# Car Dealership - June 19



## UrbandonedTeam (Jul 5, 2019)

Quite a simple but unique explore this one, and it made it better that we got in when we heard from others that went there was a guard lurking somewhere.



Car Dealership



In December 2018, there was a massive overnight fire, causing incredible destruction to this property. All surrounding homes were vacated and the fire was put out completely two days after. Since then, everything sits inside torched, and the only possible end result can be demolition, which probably hasn't occured yet because the structure is so close to active buildings.











A infra-red shot shows the collapse of the roof which curls down like a ramp, and covers a large amount of cars with rubble.










There are two separate warehouses that are full with cars. One is much smaller so we went in it but didn't bother taking any camera shots, knowing the main section was around the corner.



























































This shot just shows how bad the condition of the site is. Some of the bent support beams swayed just balancing on top of each other as we walked underneath.
























Here's the link to our documentary styled video which covers the site's present and future state through cinematics and narration:



https://www.youtube.com/watch?v=JG0VTA4FdVA



Thanks for reading


----------



## KPUrban_ (Jul 7, 2019)

Just how I like my cars, Crispy.


----------



## Scattergun (Jul 7, 2019)

Good effort. I've been playing name that car since you posted.


----------



## Sabtr (Jul 9, 2019)

Must have been hellish where those cars were.

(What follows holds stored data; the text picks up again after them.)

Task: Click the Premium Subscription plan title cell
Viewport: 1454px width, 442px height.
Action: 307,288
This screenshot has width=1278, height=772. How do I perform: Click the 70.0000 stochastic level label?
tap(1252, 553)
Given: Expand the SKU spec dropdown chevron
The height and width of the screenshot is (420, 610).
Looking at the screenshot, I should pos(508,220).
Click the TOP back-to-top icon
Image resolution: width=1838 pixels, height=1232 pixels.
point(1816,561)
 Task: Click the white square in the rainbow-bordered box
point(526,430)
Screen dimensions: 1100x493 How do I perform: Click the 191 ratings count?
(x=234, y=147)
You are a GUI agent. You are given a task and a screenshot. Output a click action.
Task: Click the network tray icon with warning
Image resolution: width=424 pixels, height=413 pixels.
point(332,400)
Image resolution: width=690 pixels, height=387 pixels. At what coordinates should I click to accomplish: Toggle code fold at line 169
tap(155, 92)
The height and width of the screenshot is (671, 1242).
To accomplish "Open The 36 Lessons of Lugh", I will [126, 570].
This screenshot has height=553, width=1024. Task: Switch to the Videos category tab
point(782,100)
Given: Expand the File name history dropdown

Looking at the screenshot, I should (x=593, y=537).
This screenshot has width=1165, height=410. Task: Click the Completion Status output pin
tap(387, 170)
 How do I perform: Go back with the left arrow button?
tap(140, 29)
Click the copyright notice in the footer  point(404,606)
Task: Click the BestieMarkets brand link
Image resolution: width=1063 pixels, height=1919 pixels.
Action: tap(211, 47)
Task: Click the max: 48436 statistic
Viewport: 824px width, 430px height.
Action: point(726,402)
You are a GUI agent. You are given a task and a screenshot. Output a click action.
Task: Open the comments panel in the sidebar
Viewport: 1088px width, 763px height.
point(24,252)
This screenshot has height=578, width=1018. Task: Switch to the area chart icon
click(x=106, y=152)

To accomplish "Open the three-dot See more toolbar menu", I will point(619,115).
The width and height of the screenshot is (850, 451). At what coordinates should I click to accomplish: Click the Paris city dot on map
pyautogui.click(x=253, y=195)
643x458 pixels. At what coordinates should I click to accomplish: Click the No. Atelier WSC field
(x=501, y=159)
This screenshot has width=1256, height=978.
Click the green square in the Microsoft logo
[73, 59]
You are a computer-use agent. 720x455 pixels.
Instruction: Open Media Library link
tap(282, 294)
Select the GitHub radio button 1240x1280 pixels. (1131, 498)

Heat radiating into the building and the fumes and gases from plastics burning.
Strange how it hasn't been dealt with yet and I suspect something something insurance claim denied/invalid might be involved too.
Quite a surreal place to be given that usually things like that are removed quite soon. Thanks for sharing.


----------



## BikinGlynn (Jul 10, 2019)

A bit different that, must of been a big insurance payout there!


----------